* Task to complete
Below are records with pictures in them. Output exactly the lines from the one with "The image size" through the one with "700x699 pixels.", both included, and leave every picture out; give only those lines.

* Information supplied
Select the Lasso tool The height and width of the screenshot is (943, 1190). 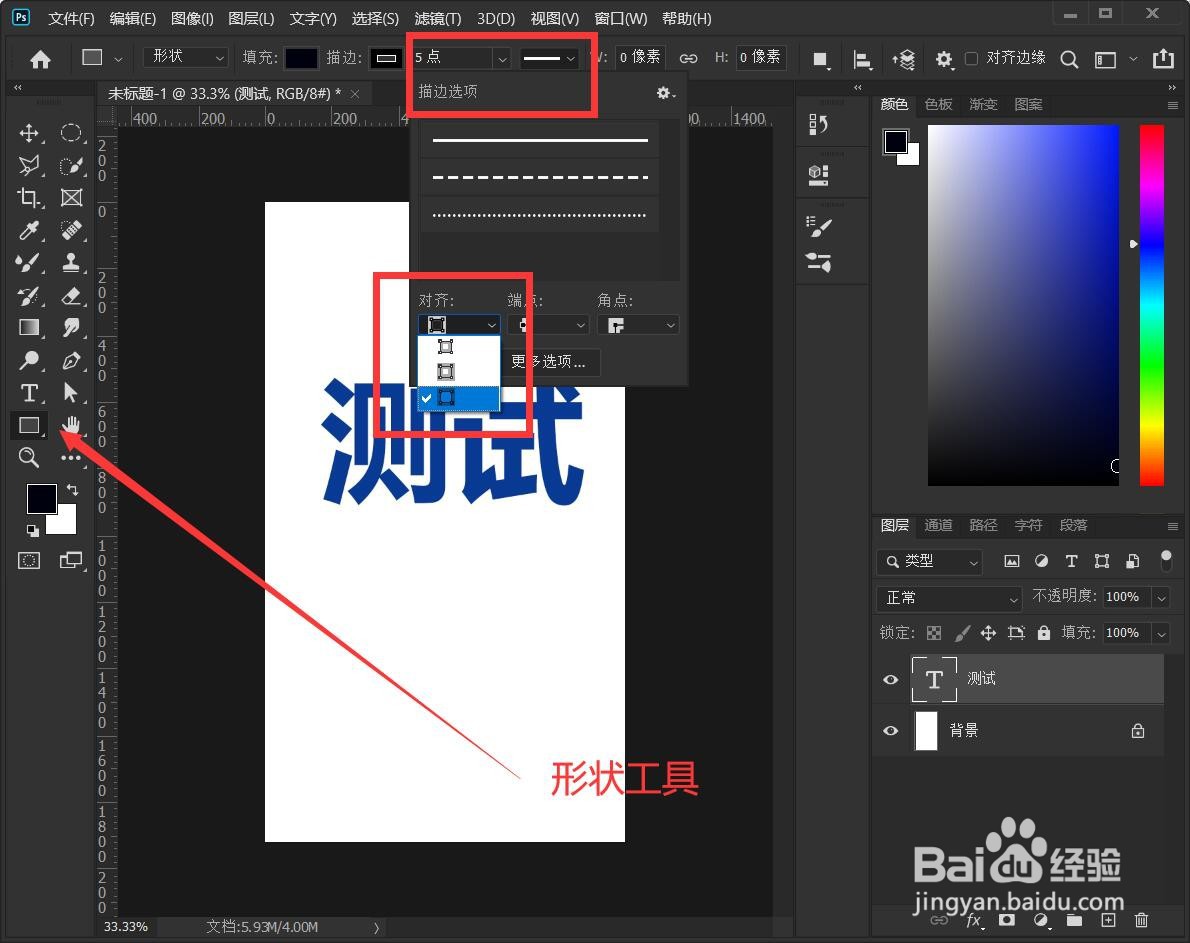(28, 165)
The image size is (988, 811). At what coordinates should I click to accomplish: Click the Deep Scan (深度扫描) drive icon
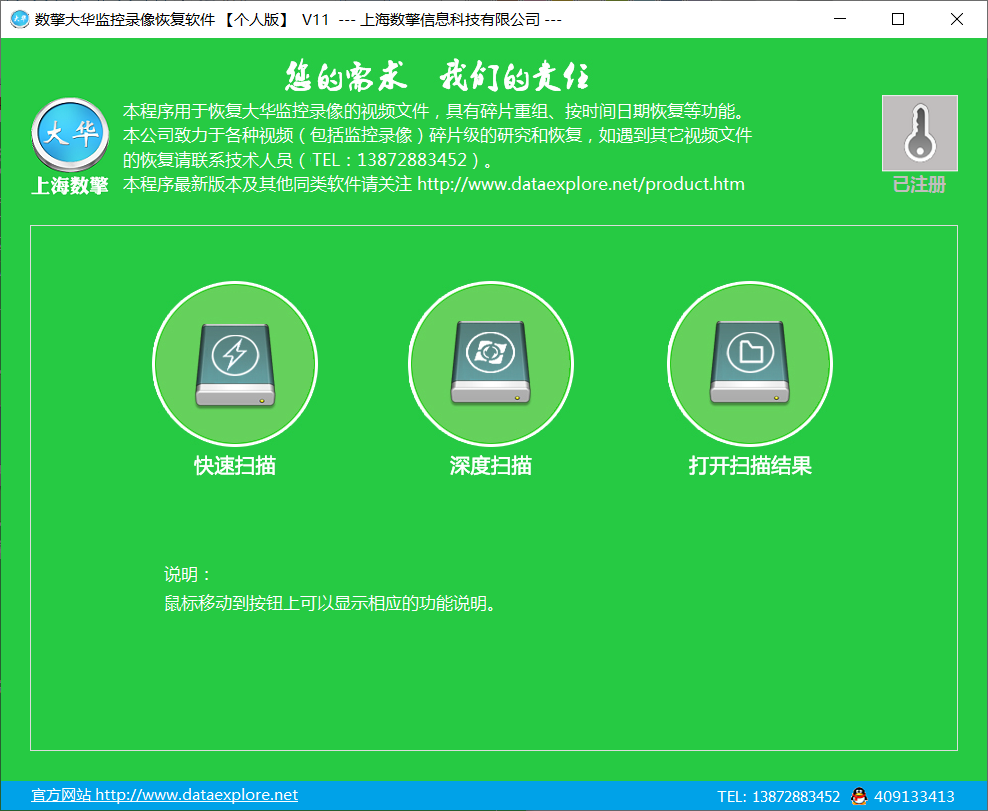click(x=491, y=364)
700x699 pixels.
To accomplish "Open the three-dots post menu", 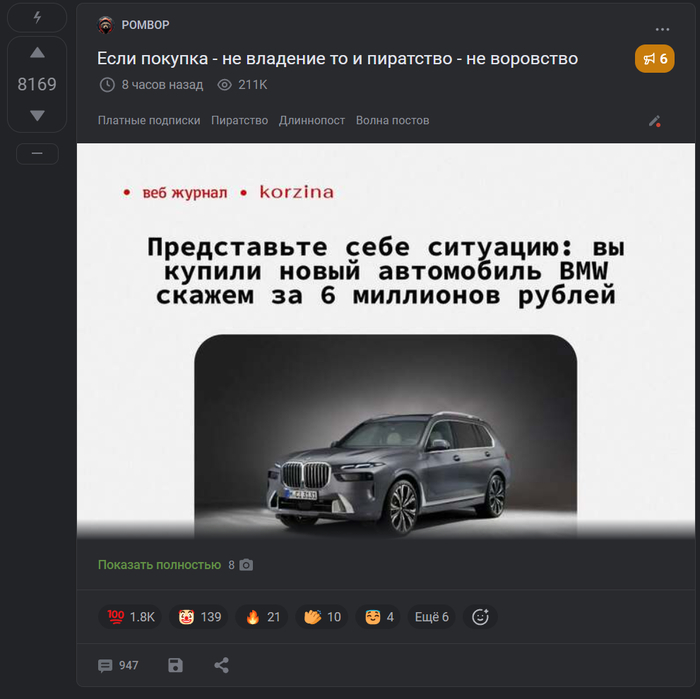I will click(662, 29).
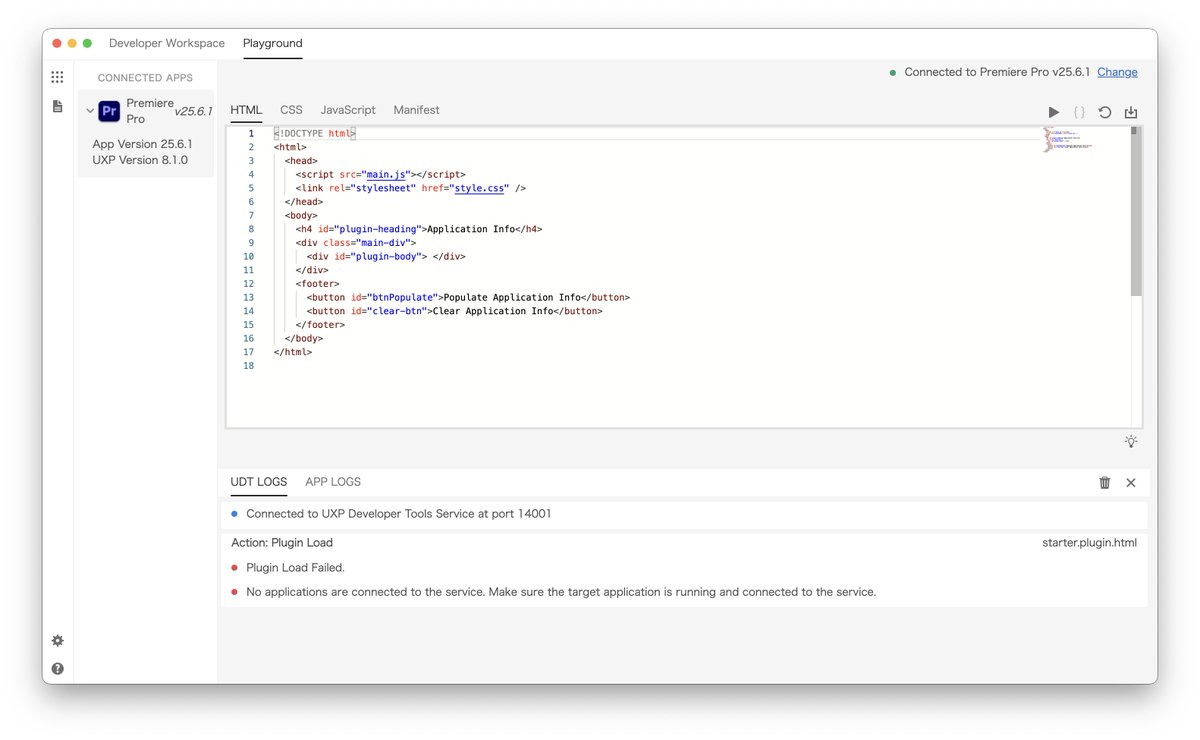1200x740 pixels.
Task: Close the UDT LOGS panel
Action: pyautogui.click(x=1130, y=482)
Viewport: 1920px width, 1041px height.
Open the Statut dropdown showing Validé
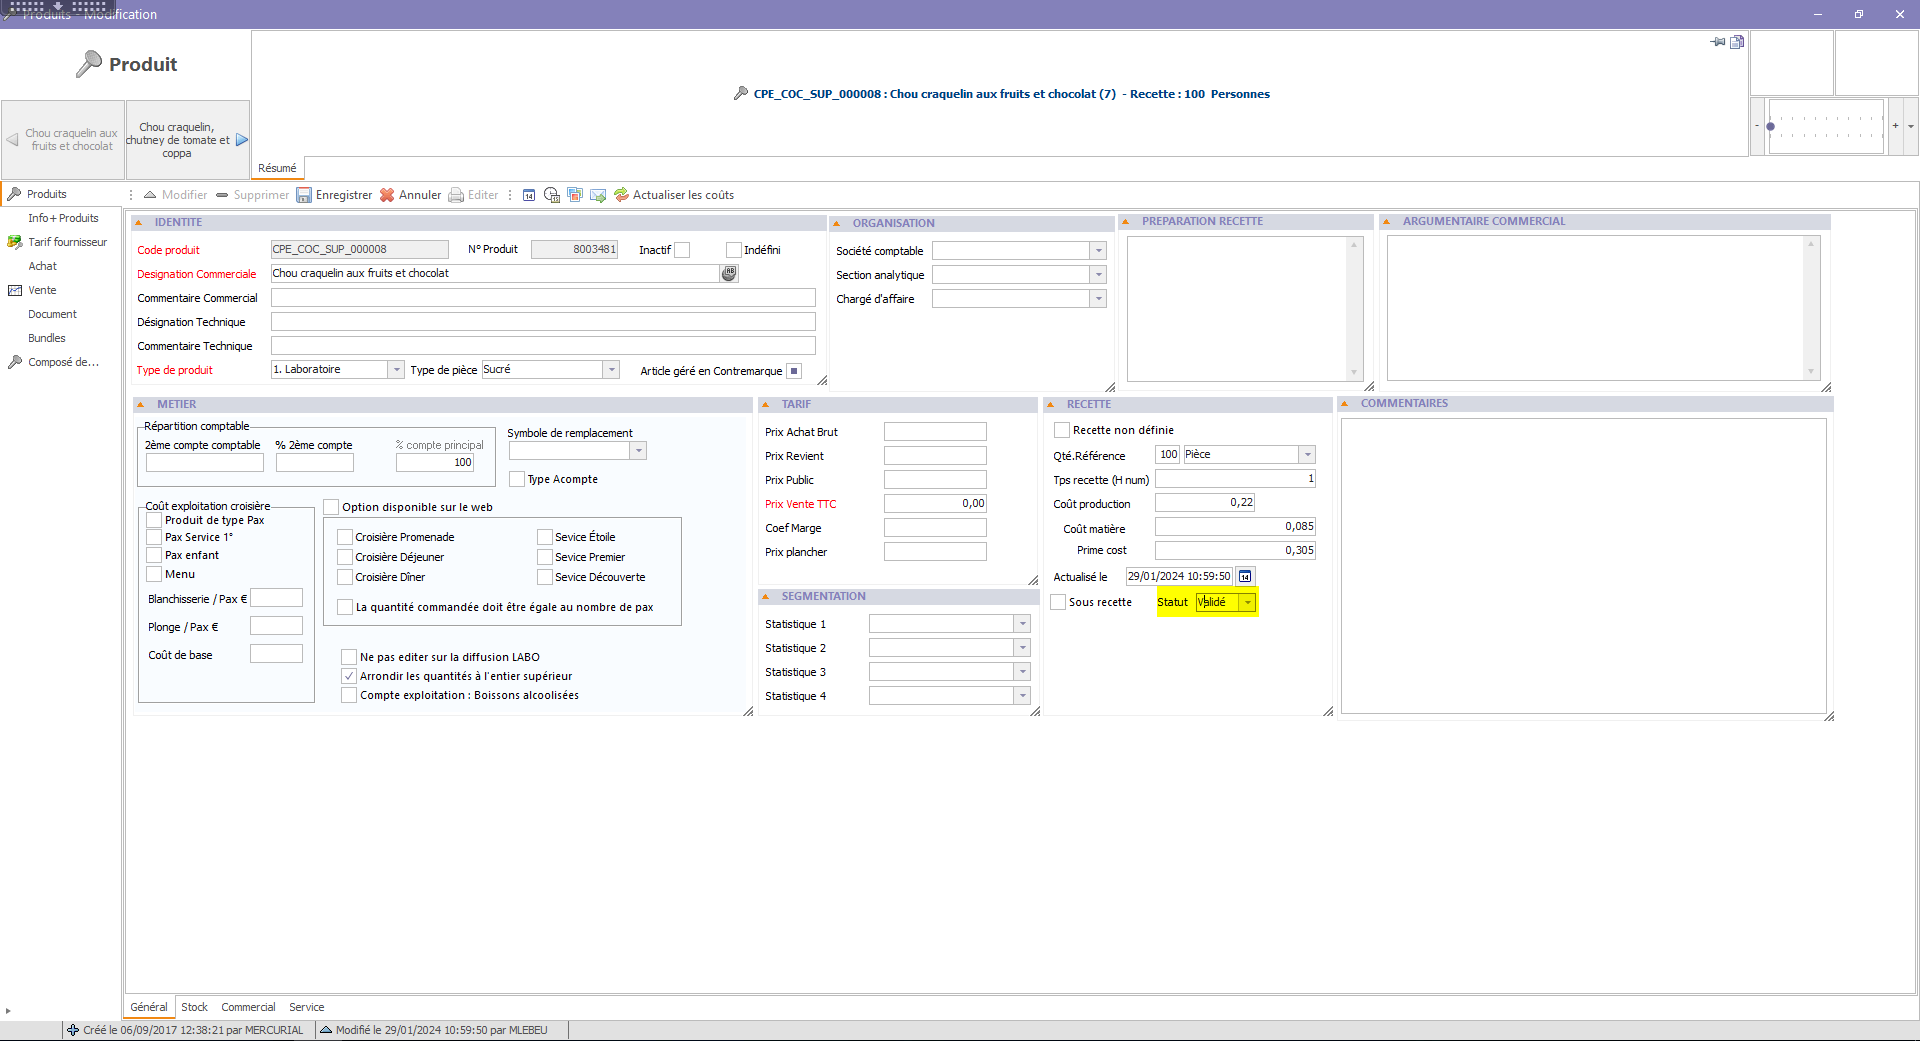[1247, 602]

* Reply to the task
The image size is (988, 811). At what coordinates should I click to accomplish: Click the Deep Scan (深度扫描) drive icon
click(x=491, y=364)
700x699 pixels.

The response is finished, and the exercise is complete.